His “findings of fact” painted a dire picture of the youth penal world. Correctional officers regularly abused prisoners, “including slapping, punching, and kicking,” as well as “racking”—“requiring the inmate to stand against the wall with his hands in his pockets while he is struck a number of times by blows from the fists.” Officers had used tear gas, including in times of peace. Inmates were assigned “repetitive, make-work tasks, such as pulling up grass without bending their knees.” Some were told they could not speak so long as they were inside, and a fear of reprisal had chilled the reporting of physical abuse. Educational offerings were minimal for many prisoners, despite their grade-school age.
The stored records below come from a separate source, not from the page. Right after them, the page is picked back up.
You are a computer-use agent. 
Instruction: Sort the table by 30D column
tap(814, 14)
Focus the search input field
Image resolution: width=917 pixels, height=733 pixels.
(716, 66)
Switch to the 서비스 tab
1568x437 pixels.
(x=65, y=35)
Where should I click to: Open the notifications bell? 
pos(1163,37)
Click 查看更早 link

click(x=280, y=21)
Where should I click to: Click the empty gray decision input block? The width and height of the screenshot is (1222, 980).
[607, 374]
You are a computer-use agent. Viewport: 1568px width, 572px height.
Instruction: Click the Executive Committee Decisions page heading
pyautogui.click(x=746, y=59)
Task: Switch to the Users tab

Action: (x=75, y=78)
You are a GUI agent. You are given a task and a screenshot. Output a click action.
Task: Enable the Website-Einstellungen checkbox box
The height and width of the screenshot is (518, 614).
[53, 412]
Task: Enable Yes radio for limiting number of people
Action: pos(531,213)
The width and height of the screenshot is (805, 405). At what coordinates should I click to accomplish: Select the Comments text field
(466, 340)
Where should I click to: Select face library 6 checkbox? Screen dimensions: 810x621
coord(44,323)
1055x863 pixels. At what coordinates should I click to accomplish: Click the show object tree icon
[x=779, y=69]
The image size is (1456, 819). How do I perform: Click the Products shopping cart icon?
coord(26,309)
Mark Stroman entered the TYC system ten years after these findings and the judge’s ruling, well into a process of reform and monitoring that would continue for years. A month after Stroman’s commitment, Judge Justice wrote a follow-up order praising the commission’s progress in transforming itself. But he tempered his optimism “by the recognition that personnel will inevitably change, and that, just over a decade ago, many of the individuals who then comprised the officialdom of TYC, and at least one of the attorneys who represents them, unregenerately and callously endeavored to preserve and perpetuate debased, execrable institutions in which juveniles were tortured and terrorized.”

On May 12, 1983, ten days after Stroman’s commitment, his caseworker, Michael Harrison, reported that he had “adjusted well.” He was mixing with peers and was polite. His daily living skills and social skills received high marks from “houseparents.” Harrison wrote, “Mark can be a negative follower given the opportunity. To date, Mark has had seven restrictions, most of which have been for loudness and horseplaying, and has handled these restrictions well.”

Stroman now had a number in addition to a name: he was 0603582.